From the line containing "You are a GUI" to the line containing "Instruction: Click the" in the records below, set down every line exactly as it stands, both ends included, and skip the pictures.

╭─ Dataset

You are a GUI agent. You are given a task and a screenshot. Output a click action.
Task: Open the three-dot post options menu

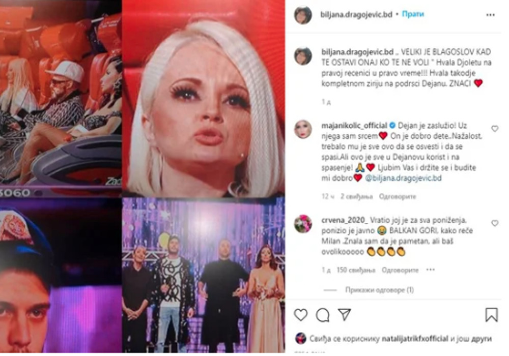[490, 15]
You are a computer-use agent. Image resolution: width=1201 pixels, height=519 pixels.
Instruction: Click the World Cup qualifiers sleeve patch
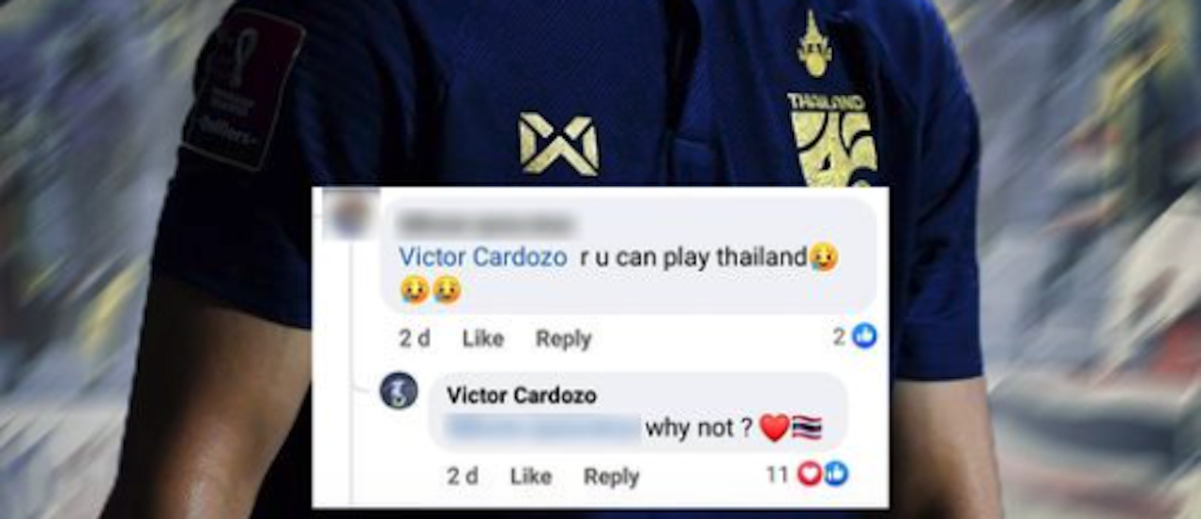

╰─
╭─ Dataset

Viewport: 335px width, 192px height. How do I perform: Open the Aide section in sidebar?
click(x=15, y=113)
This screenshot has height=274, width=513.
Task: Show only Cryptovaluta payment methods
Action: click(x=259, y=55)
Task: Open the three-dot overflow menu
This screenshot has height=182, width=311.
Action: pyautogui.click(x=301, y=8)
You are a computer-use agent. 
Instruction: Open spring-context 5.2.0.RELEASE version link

╰─

#### [Solved exercise]
You are a GUI agent. You are given a task and a screenshot. Output a click action.
Task: Open the three-dot post options menu

[490, 15]
You are a computer-use agent. Image resolution: width=1201 pixels, height=519 pixels.
Instruction: Click the World Cup qualifiers sleeve patch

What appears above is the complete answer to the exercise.